──────── Task data ────────

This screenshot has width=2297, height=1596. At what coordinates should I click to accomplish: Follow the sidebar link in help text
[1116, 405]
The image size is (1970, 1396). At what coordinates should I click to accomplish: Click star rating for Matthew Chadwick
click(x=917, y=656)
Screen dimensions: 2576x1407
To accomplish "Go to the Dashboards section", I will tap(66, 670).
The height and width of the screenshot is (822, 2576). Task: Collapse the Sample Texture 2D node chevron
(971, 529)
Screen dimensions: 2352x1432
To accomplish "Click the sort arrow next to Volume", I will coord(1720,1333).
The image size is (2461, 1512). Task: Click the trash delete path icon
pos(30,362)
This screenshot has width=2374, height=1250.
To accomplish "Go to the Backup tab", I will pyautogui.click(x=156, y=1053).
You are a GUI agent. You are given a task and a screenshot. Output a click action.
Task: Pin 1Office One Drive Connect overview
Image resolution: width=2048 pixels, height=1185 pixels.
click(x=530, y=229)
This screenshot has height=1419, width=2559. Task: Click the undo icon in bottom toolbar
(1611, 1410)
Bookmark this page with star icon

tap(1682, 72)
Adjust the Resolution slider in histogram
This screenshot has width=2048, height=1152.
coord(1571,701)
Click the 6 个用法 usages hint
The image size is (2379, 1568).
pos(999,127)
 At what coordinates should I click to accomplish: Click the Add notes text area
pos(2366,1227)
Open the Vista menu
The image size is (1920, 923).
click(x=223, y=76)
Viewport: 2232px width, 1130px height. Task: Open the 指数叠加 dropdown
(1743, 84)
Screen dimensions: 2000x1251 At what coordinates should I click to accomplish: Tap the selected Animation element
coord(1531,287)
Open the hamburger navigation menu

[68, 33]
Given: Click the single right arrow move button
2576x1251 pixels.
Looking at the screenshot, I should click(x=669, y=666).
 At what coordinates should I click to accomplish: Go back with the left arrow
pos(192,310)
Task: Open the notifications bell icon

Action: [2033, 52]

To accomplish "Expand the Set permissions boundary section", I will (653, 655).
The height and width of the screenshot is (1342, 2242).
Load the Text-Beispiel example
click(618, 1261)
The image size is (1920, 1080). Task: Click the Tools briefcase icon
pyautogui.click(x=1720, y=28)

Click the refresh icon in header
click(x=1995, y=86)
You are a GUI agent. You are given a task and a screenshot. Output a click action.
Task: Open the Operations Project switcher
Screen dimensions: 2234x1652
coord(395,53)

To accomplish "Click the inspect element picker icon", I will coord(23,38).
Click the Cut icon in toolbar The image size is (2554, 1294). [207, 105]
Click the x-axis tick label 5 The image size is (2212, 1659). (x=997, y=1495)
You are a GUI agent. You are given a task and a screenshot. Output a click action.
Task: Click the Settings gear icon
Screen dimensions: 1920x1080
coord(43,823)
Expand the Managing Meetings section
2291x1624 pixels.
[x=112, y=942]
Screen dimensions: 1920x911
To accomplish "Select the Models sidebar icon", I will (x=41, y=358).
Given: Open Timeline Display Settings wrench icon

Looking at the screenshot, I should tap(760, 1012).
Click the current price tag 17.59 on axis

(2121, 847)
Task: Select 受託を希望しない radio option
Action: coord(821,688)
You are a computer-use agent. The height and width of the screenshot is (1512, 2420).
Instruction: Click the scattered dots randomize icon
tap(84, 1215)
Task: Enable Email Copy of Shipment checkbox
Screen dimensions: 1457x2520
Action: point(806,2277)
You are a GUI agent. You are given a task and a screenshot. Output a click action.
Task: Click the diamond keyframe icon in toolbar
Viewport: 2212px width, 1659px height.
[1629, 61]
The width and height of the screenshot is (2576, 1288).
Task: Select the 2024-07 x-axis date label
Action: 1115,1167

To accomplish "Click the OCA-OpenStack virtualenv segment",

────────

### Instructions to follow
Reproduce every line from the preceding data in which the word "section" can be found.

### Reply
To accomplish "Go to the Dashboards section", I will tap(66, 670).
To accomplish "Expand the Set permissions boundary section", I will (653, 655).
Expand the Managing Meetings section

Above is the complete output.